I found a new product that I think everybody on this site could use. It is called the Days End Fowl Necker. Jerry Day designed it, and its for dispatching birds very respectfully. I used it while guiding this year, and It work great even on Giant Canada’s.

I think the Necker would be great for Field Trials and Hunt tests. I think it would be work well for the game steward at the event to dispatch birds cleanly for the first series. Plus, I think It would be perfect at the line to taking care of crippled birds instead of ringing their necks in front of the gallery. I think this is something every club should look at getting. The website is www.dogsafield.com
Steve


----------



## K G (Feb 11, 2003)

> ....ringing their necks in front of the gallery.


That's a GREAT way to be brought up on misconduct charges..... :x .....

I've been using a bird necker for almost 20 years. I bought two from a great store (now OB) on the eastern shore called Tidewater Specialties. They were imported from Great Britain and have withstood the test of time and hundreds of bird necks.

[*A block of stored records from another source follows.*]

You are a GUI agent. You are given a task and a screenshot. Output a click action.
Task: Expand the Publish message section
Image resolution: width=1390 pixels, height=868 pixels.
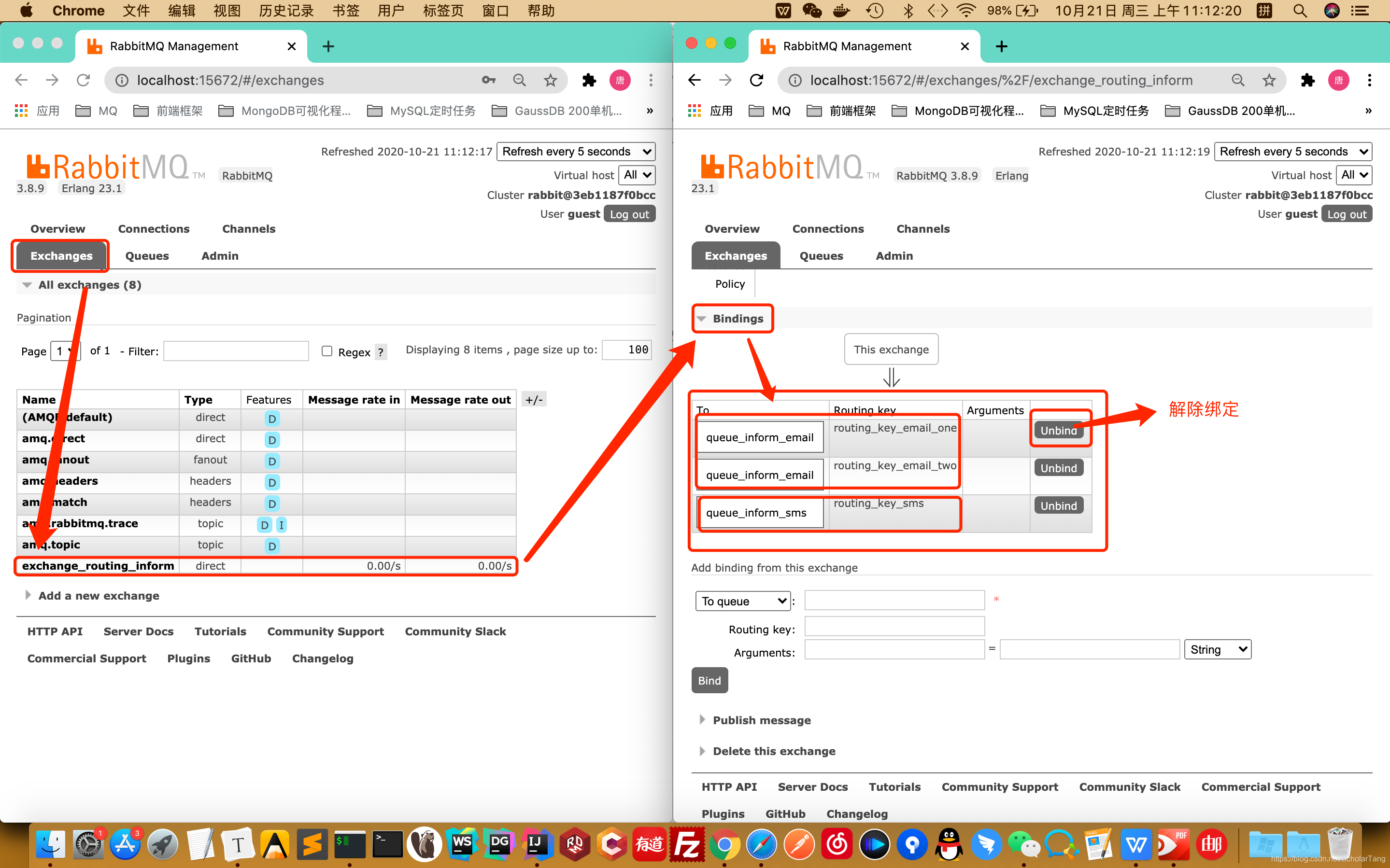point(762,718)
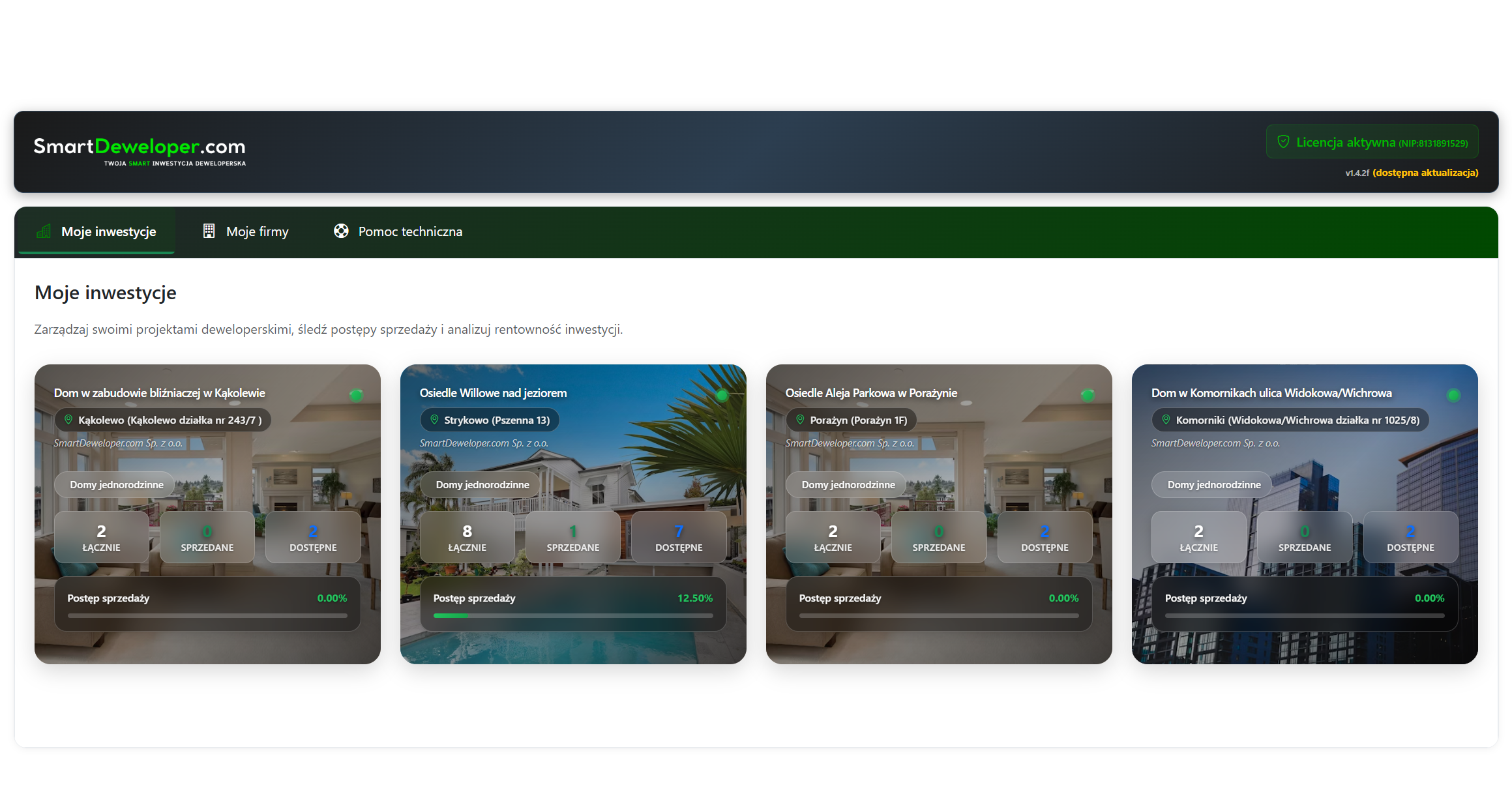Click the location pin icon next to Komorniki
This screenshot has height=792, width=1512.
pos(1166,420)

I've seen Jerry's product and it's very good. I agree: everyone who runs FTs or HTs or trains dogs should own one. Clubs should have them in every stake/test level's gear box for marshals and judges to use. We _used _to, until some of them found legs.............. 8) .............

kg


----------



## crackerd (Feb 21, 2003)

K G said:


> They were imported from Great Britain and have withstood the test of time


Hey, K G, etymologist that Fallon says you are, what do the Brits call them? :wink: 

(Hint: They're a great way to get brought up on pedophilia charges, or not.)

MG


----------



## Angie B (Sep 30, 2003)

I got one from Lion country supply and all they look like is a snap ring pliers. I can't ring duck necks very well.

Angie


----------



## K G (Feb 11, 2003)

The only other term I've heard them called is "fowl dispatchers."

And Angie, it may be tougher to ring their necks than it is to _wring_ their necks!

Etymological regards,

kg


----------



## john fallon (Jun 20, 2003)

Do they come for a 17-17 1/2" 8) 

john


----------



## crackerd (Feb 21, 2003)

Whether size 17-17 1/2 can't say, John, but K G's right, as described and as sold by Jerry Day, they're known to the Brits as game or fowl dispatchers. The "clubby" model for dispatching birds is called a priest. A weighted staghorn on a lanyard, Fred Flintstone-ish and best not for AKC event use.

MG


----------



## Jesse Higgins (Jan 3, 2003)

The Days End necker is a great product. Nice improvements on previous neckers available. Stainless steel parts for beginners. Plus, it folds up like a Leatherman and comes with a sheath to keep it on your belt out of the way. I used mine all season long on ducks and now I'm looking forward to having it available at dog events. Great product!


----------